New York Giants Offense Must Stop Being Predictable

By Brian Schwartz
Tim Heitman-USA TODAY Sports

I believe the New York Giants‘ offensive line is going to recover from last week’s embarrassment. I know they are going to do everything in their power to stop the vicious defensive line of the Kansas City Chiefs that will be determined to take down Eli Manning. When Manning is given more time in the pocket against the Chiefs, the Giants’ offense must find a way to stop being predictable.

Some of the responsibility of the Giants’ offense being too predictable falls on the shoulders of offensive coordinator Kevin Gilbride. Since he became the coordinator in 2007, Gilbride has always been known for basing his offensive schemes around the run game. Yet, teams have clearly found a way of stopping the Giants on the run. This is evident with the Giants being ranked dead last in rushing. While I agree that the lack of a running game is due to the weak offensive line, Gilbride’s predictable play calling is also at fault.

For instance, a classic Gilbride play is to run the football on almost every third-down situation.

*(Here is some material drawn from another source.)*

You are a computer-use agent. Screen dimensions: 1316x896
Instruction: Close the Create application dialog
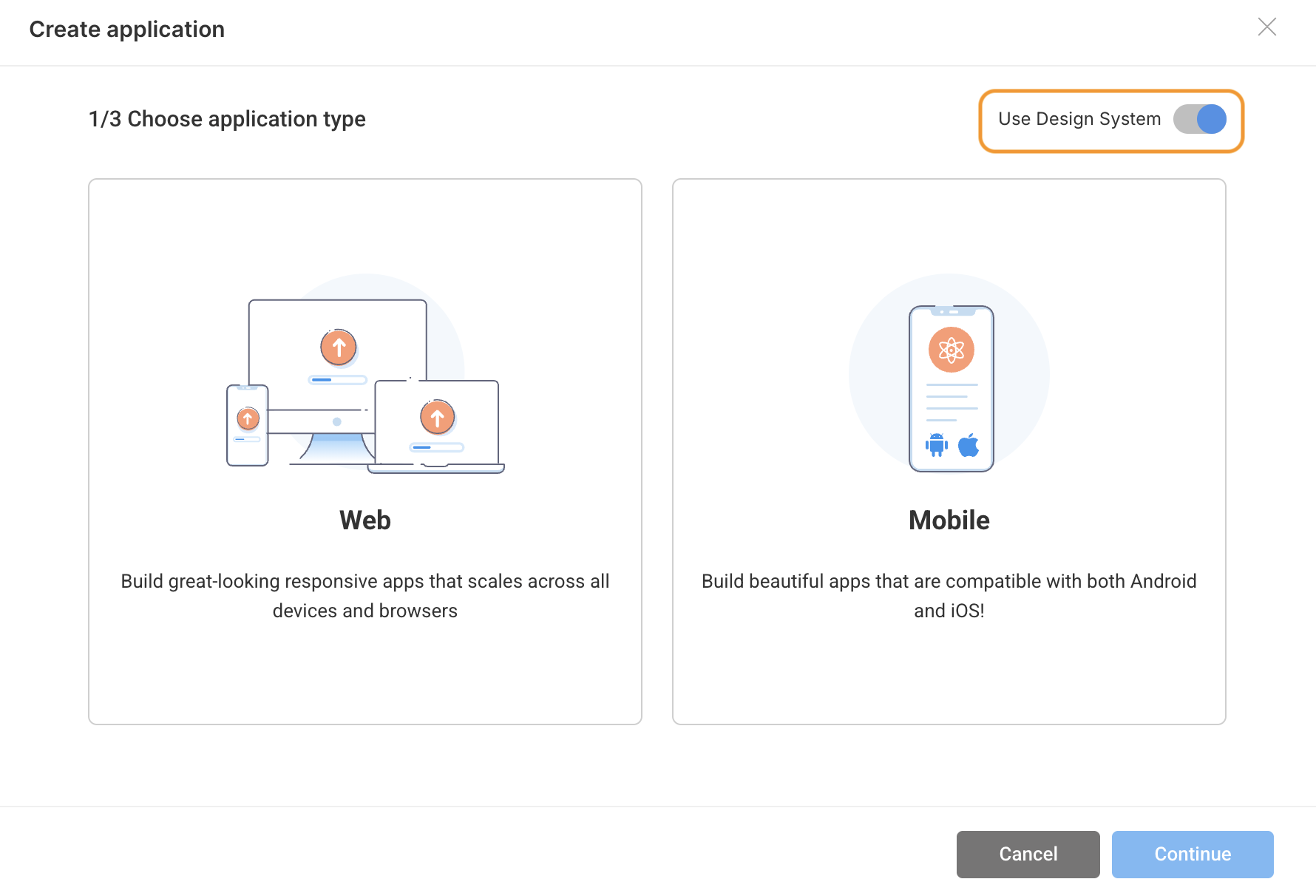point(1266,27)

With the exception of it being third-and-long, Gilbride never hesitates to call a run play that sends the running back right up the middle of the offensive line. While that play calling may work with physical running backs like Ahmad Bradshaw or a younger Brandon Jacobs, the current unit of David Wilson and Da’Rel Scott do not fit into that system. These fast, agile running backs need plays that give them a chance to run into space and be protected at the same time.

Even if Gilbride refuses to change his ideal running plays, he’s going to have to start passing the ball on third down. This week, with the offensive line struggling and the running game not being able to get in sync, Gilbride must put Manning in the shotgun and have him spread the ball to his receivers.

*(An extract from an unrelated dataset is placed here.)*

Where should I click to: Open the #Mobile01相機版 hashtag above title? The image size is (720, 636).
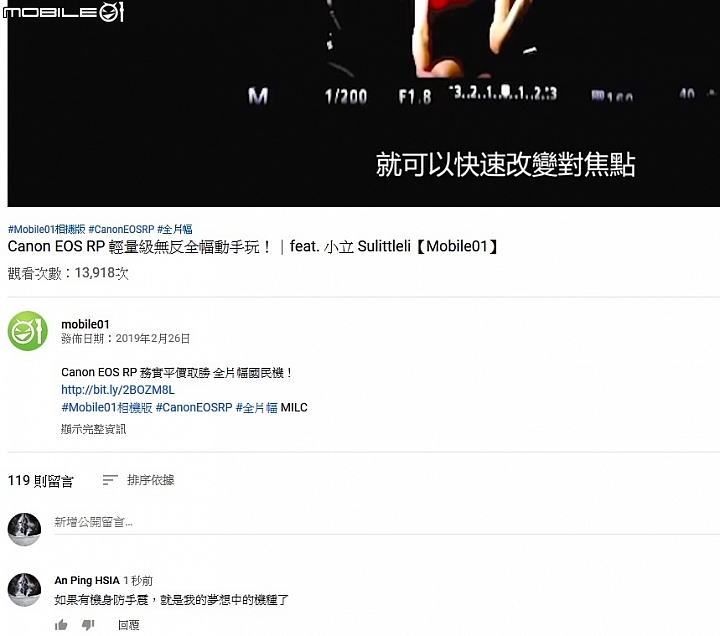tap(46, 229)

However, Manning also has to stop being predictable. Through the last two games, Manning’s only go-to receiver has been Victor Cruz. In the game against the Denver Broncos, he targeted Cruz 11 times while Hakeem Nicks only had seven passes thrown in his direction. During that same game, tight end Brandon Myers was targeted 10 times while Rueben Randle was targeted only three times. Similar themes were evident in the game against the Carolina Panthers. Even though Manning was under siege for the entire game, he still relied on Cruz to help him save the day. In that game, Cruz was targeted eight times while Nicks was only targeted once. The truth is Manning has relied on Cruz too often and opposing defenses are exploiting his reliability as a weakness. In other words, Manning must stop looking toward Cruz for help and start throwing the ball to other receivers. Even though it’s clear that Manning has started to trust Myers, his new tight end from the Oakland Raiders, he can’t only rely on two receivers to help him save their season.

For the upcoming game against the Chiefs, the offense must find a way to be less predictable. Going up against a talented defense, Gilbride and Manning must work together to help the Giants offense find its new identity. If they can start that process on Sunday versus the Chiefs, then there might be hope for this team moving forward.